Nie wiem, poza tym, czy w ogóle potrzebujesz paczki myslq-cluster z overlaya mysql, skoro  serwery  dev-db/mysql jak i dev-db/mariadb używają flagi cluster, co mogłoby znaczyć, że mają te same funkcje w podstawowych źródłach, i nie trzeba nic więcej ciągnąć z żadnego overlaya.

----------

## lsdudi

 *Jacekalex wrote:*   

> Nie wiem, poza tym, czy w ogóle potrzebujesz paczki myslq-cluster z overlaya mysql, skoro  serwery  dev-db/mysql jak i dev-db/mariadb używają flagi cluster, co mogłoby znaczyć, że mają te same funkcje w podstawowych źródłach, i nie trzeba nic więcej ciągnąć z żadnego overlaya.

 

Nie to nie to samo

----------

## tczaude

tak to nie to samo kiedys bylo do wersji 5.1 bylo patchowane potem zarowno oracle jak mariadb zaczela rozwiajac to jako osobne silniki

A niestety ze wzgledow jakosci i szybkosci baz danych chce zachowac zgodnosc  w  wersji 5.5.

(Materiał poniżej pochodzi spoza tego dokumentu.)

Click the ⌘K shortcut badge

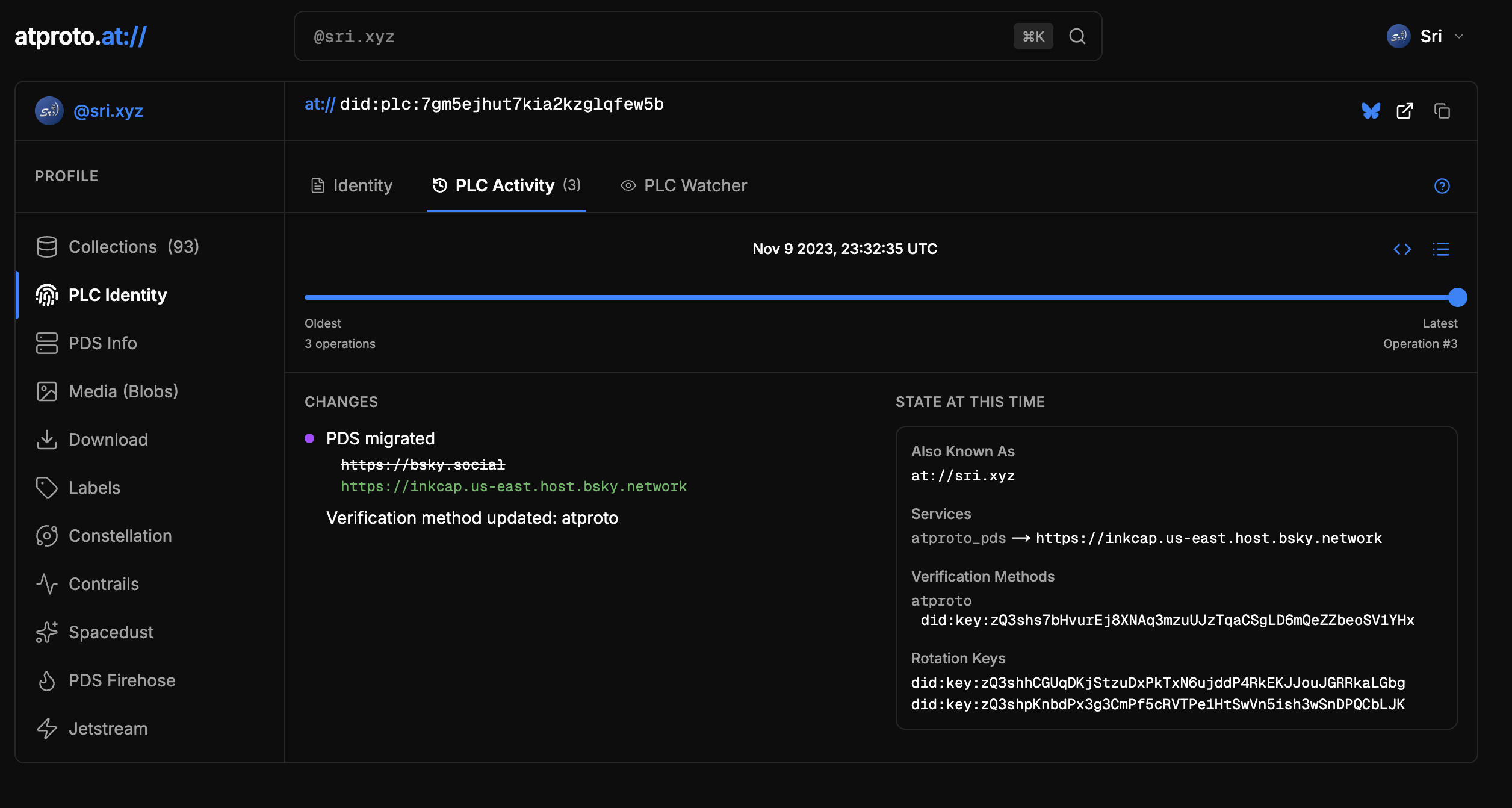coord(1033,37)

Poszukaj na forach to zobaczysz ze cluster w 5.1 to porazka wydajnosciowa. Ze wzgledu na to ze z tego co wiem dopiero w 5.5 dopracowano kwestie chociazby selectow i insertow. 

A ta juz dostepna jest juz jako mysql-cluster stad slowka DEPRACED przy fladze. Chociaz i tak czekam o zaprezentuje Galera jak wejdzie do overlaya na stale

Jesli sie myle poprawcie mnie

----------

## tczaude

bug zgloszony czekamy na reakcje a moze cos sie wymysli.

Swoja droga patrzac na katalog patch jest pusty hmmm

----------

## tczaude

Podobno bug naprawiony problem w eclass. W poniedziałek test

----------

## lsdudi

kiedyś sie spotkałem z opinią że mysql-cluster to swietna baza noSQL w sensie hash->value a uzywanie tam SQLi  to strzał w stopę.  :Smile: 

----------

## tczaude

No niestety zawsze beda istniec obozy  :Smile: 

Mysql nie jest idealny ale zawsze powtarzam trzeba wybrac mniejsze zlo  :Wink: 

Dla mnie tam akurat glownym kryterium jest HA a zarazem problemem stad rozwiazanie clastrowe bo podbno jest  - ale nie dziala. 

Chyba mi zostanie heartbeat jesli nie znajdzie sie jakis zloty srodek  na tego mysql-cluster.

A chodzi jesli tworzyc taki system to jak najlepiej wykorzystac wszystkie mozliwosci jak auto-partycjonowanie wielowatkowasc udosetepnianie pamieci miedzy nodami i dlugo by wymieniac.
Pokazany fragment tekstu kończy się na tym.